Isn’t writing code and using zod the same thing? The difference being who wrote the code.

Of course, you hope zod is robust, tested, supported, extensible, and has docs so you can understand how to express your domain in terms it can help you with. And you hope you don’t have to spend too much time migrating as zod’s api changes.

replies(4): >>45154508 #>>45154791 #>>45155254 #>>45156821 #

bigstrat2003 ◴[07 Sep 25 02:16 UTC] No.45154791[source]▶

>>45153373 #

Yeah, the "parse, don't validate" advice seems vacuous to me because of this. Someone is doing that validation. I think the advice would perhaps be phrased better as "try to not reimplement popular libraries when you could just use them".

replies(6): >>45154814 #>>45155095 #>>45155795 #>>45156024 #>>45163088 #>>45177851 #

lock1 ◴[07 Sep 25 06:04 UTC] No.45155795[source]▶

>>45154791 #

When I first saw "Parse, don't validate" title, it struck me as a catchy but perhaps unnecessarily clever catchphrase. It's catchy, yes, but it felt too ambiguous to be meaningful for anyone outside of the target audience (Haskellers in this case).

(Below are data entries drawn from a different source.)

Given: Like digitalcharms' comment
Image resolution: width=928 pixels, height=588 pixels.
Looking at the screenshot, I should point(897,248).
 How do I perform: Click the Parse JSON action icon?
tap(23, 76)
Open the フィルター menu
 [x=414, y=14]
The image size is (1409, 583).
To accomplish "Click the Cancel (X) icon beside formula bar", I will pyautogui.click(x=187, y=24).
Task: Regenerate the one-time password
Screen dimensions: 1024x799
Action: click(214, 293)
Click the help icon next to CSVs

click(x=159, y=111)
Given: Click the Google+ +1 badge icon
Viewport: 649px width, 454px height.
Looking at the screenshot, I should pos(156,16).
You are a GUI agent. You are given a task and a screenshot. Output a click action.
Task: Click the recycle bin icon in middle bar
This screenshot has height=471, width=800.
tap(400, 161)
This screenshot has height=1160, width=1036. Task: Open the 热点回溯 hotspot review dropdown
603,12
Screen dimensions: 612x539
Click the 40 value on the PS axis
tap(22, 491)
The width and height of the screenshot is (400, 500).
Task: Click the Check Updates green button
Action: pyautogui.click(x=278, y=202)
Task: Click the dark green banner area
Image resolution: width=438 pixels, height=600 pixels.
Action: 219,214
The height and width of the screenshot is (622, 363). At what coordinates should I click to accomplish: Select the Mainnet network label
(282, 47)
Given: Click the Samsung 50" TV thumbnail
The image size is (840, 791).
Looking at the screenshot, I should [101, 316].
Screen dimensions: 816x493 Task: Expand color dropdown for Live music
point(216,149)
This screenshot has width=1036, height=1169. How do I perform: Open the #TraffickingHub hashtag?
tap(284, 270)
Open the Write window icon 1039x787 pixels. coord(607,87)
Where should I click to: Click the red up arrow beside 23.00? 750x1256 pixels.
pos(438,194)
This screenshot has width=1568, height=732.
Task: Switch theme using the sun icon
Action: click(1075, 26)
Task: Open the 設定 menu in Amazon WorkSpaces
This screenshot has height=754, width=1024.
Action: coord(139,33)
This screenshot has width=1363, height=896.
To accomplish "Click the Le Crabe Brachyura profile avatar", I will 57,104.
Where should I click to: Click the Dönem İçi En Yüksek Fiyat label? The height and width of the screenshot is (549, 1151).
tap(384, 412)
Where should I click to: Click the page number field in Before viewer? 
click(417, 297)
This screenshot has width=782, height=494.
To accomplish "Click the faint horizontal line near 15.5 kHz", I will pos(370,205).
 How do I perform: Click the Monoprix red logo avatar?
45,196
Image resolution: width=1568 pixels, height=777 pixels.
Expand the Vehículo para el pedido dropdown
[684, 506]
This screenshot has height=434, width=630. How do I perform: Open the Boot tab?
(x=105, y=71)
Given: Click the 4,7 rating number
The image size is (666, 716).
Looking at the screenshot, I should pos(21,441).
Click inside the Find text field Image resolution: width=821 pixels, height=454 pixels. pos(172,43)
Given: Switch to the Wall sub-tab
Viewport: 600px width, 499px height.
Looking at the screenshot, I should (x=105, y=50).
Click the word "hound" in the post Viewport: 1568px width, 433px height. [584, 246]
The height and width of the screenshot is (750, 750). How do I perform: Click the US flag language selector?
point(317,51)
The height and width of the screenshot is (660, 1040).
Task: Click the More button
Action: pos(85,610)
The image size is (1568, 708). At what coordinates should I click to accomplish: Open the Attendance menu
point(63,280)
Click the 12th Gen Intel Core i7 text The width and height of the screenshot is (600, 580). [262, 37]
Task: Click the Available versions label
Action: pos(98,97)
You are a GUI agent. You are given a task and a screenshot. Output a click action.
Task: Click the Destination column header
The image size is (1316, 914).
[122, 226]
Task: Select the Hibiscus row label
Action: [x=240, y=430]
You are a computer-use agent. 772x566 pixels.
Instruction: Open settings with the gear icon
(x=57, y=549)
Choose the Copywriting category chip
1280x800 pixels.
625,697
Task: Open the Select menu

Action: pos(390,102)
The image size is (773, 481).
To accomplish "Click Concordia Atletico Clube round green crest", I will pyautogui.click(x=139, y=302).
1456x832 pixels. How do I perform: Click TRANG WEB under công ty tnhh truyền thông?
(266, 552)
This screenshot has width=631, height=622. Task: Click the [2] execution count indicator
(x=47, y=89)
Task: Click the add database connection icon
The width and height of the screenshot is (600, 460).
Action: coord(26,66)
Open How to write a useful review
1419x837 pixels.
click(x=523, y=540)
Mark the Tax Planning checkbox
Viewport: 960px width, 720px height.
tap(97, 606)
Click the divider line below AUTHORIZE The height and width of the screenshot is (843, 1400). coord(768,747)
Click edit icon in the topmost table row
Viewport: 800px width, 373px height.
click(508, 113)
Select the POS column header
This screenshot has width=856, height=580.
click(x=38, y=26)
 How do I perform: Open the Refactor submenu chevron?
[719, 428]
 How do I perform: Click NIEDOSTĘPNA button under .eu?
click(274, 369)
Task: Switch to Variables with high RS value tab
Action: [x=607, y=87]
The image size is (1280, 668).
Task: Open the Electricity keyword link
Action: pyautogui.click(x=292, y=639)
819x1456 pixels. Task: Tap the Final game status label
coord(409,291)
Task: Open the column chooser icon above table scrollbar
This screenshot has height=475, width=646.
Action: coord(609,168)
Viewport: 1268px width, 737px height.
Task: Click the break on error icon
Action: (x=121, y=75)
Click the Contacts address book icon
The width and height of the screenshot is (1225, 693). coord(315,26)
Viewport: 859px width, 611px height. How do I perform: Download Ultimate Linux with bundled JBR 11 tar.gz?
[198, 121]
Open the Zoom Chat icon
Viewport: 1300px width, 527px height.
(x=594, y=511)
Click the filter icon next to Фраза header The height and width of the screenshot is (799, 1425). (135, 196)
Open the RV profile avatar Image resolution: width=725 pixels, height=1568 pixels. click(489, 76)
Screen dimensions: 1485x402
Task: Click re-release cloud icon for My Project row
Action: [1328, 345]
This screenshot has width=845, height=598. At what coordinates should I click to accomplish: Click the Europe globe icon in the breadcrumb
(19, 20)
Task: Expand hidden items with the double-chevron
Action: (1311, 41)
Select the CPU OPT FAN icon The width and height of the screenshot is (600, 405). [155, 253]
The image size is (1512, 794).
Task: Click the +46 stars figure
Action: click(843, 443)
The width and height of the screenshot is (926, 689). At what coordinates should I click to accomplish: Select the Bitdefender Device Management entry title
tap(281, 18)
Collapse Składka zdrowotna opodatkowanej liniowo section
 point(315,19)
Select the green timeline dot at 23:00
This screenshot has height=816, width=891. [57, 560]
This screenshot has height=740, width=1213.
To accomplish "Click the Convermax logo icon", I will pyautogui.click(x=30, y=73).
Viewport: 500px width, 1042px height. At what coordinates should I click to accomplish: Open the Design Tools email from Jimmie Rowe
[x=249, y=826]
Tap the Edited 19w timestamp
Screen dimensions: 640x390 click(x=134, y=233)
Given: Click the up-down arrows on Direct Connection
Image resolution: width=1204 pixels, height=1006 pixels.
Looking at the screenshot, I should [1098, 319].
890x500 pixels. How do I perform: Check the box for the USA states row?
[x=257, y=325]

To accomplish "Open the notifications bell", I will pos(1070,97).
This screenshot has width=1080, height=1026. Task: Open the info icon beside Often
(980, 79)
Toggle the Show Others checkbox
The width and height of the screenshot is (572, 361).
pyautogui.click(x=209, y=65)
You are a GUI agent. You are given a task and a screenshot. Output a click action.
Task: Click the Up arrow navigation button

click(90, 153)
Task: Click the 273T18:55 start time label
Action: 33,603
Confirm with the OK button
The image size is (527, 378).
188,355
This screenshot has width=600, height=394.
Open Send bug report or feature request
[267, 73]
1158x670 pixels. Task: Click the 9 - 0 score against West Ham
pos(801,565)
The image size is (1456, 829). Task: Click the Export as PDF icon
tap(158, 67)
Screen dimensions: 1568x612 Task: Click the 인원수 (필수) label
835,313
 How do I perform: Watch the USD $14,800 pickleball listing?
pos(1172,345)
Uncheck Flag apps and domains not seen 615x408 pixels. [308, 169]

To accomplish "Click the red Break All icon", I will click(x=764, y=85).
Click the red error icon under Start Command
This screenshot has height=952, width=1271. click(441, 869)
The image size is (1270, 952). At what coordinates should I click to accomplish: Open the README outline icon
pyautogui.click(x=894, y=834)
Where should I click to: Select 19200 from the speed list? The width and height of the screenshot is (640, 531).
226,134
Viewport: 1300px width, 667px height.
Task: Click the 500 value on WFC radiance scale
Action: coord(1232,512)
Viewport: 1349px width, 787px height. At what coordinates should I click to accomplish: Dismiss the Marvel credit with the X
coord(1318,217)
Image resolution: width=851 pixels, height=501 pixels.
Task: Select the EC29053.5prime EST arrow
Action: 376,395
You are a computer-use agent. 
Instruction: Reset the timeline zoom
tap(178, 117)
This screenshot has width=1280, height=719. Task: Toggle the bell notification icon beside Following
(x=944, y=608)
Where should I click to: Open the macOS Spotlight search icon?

That said, I fully agree with the article content itself. It basically just boils down to:

When you create a program, eventually you'll need to process & check whether input data is valid or not. In C-like language, you have 2 options

  void validate(struct Data d);

  struct ValidatedData;
  ValidatedData validate(struct Data d);

"Parse, don't validate" is just trying to say don't do `void validate(struct Data d)` (procedure with `void`), but do `ValidatedData validate(struct Data d)` (function returning `ValidatedData`) instead.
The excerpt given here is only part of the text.